> _REQUESTS_
1. According to the page on detecting aggressive Bengali social media text, what weighted f1-score did the proposed model reach in the categorization task?
2. From the page on detecting aggressive Bengali social media text, reproduce the passage word for word, starting at "Major contributions of" and ending at "gendered aggression classes.".

Tackling Cyber-Aggression: Identification and Fine-Grained Categorization of Aggressive Texts on Social Media using Weighted Ensemble of Transformers

Author: Omar Sharif and Mohammed Moshiul Hoque

Related Papers:

Paper1 in Neurocomputing Journal

Paper2 in CONSTRAINT@AAAI-2021

Paper3 in LTEDI@EACL-2021

Abstract

The pervasiveness of aggressive content in social media has become a serious concern for government organizations and tech companies because of its pernicious societal effects. In recent years, social media has been repeatedly used as a tool to incite communal aggression, spread distorted propaganda, damage social harmony and demean the identity of individuals or a community in the public spaces. Therefore, restraining the proliferation of aggressive content and detecting them has become an urgent duty. Studies of the identification of aggressive content have mostly been done for English and other resource-high languages. Automatic systems developed for those languages can not accurately identify detrimental contents written in regional languages like Bengali. To compensate this insufficiency, this work presents a novel Bengali aggressive text dataset (called ‘BAD’) with two-level annotation. In level-A, 14158 texts are labeled as either aggressive or non-aggressive. While in level-B, 6807 aggressive texts are categorized into religious, political, verbal and gendered aggression classes each having 2217, 2085, 2043 and 462 texts respectively. This paper proposes a weighted ensemble technique including m-BERT, distil-BERT, Bangla-BERT and XLM-R as the base classifiers to identify and classify the aggressive texts in Bengali. The proposed model can readdress the softmax probabilities of the participating classifiers depending on their primary outcomes. This weighting technique has enabled the model to outdoes the simple average ensemble and all other machine learning (ML), deep learning (DL) baselines. It has acquired the highest weighted f1-score of 93.43% in the identification task and 93.11% in the categorization task.

Contribution

Major contributions of this work can be illustrated in the following:

  • Dataset:present a new Bengali aggressive text dataset which contains 6807 aggressive and 7351 non-aggressive texts. Furthermore, by employing a hierarchical annotation schema, aggressive texts are annotated into religious, political, verbal and gendered aggression classes.

> _ENTRIES SHOWN_
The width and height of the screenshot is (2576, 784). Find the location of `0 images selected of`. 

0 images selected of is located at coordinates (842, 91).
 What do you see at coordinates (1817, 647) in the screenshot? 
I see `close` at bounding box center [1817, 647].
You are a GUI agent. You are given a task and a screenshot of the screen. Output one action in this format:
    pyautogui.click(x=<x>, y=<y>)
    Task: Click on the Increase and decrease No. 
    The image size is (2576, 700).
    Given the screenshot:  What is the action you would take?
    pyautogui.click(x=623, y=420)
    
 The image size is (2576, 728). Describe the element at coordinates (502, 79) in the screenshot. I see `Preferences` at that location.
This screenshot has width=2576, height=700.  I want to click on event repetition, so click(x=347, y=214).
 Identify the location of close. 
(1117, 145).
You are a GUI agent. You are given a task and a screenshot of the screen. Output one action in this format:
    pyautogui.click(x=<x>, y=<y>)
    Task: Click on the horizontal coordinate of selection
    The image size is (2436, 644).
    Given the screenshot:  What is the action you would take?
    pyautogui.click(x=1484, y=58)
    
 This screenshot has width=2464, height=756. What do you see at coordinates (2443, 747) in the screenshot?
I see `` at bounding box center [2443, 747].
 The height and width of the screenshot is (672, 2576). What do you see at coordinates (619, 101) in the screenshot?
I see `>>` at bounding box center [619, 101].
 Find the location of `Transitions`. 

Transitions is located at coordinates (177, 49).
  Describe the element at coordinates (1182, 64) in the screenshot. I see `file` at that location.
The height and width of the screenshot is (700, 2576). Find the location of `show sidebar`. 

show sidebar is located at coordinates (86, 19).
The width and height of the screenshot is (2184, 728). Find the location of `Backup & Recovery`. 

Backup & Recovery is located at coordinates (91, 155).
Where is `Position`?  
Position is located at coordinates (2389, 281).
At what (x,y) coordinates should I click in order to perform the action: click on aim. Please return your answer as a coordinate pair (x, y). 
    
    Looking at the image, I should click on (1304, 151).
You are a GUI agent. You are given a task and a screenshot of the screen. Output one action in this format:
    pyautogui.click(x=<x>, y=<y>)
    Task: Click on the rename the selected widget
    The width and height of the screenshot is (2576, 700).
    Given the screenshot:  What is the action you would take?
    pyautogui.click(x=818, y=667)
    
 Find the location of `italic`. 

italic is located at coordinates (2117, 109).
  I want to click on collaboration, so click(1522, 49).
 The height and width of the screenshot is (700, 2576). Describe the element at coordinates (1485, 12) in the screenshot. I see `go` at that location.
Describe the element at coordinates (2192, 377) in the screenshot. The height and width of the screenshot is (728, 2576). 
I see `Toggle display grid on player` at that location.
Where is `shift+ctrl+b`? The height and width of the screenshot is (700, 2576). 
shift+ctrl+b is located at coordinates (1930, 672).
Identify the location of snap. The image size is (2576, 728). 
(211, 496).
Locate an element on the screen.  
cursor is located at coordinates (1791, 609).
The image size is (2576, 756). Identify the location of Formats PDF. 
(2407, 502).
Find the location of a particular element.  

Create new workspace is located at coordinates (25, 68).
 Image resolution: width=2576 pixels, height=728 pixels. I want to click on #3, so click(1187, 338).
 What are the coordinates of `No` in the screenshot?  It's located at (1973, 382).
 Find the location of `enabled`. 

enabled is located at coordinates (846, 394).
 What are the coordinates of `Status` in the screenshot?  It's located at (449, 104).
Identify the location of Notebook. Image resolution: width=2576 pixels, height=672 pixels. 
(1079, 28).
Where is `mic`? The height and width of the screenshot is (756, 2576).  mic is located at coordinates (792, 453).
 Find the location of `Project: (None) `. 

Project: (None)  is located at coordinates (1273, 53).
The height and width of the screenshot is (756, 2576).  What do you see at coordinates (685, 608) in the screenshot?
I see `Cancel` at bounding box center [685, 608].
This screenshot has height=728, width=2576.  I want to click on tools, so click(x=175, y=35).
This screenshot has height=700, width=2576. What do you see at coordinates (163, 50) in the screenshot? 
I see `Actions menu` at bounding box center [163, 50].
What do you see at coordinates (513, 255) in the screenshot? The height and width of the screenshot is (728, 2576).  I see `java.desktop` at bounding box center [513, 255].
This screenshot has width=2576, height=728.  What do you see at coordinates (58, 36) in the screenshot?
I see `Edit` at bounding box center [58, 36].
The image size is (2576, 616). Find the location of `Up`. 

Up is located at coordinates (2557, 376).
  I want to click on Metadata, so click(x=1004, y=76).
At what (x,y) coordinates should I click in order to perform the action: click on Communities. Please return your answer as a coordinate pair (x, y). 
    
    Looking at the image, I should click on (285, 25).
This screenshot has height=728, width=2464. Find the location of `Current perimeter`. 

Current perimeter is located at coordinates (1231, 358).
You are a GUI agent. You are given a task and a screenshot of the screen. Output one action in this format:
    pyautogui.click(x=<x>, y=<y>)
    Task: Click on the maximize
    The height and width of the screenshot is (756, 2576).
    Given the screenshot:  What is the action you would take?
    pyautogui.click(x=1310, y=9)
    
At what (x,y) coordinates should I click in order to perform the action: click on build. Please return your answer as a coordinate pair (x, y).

> _ANSWERS GIVEN_
1. 93.11%

2.
Major contributions of this work can be illustrated in the following:

  • Dataset:present a new Bengali aggressive text dataset which contains 6807 aggressive and 7351 non-aggressive texts. Furthermore, by employing a hierarchical annotation schema, aggressive texts are annotated into religious, political, verbal and gendered aggression classes.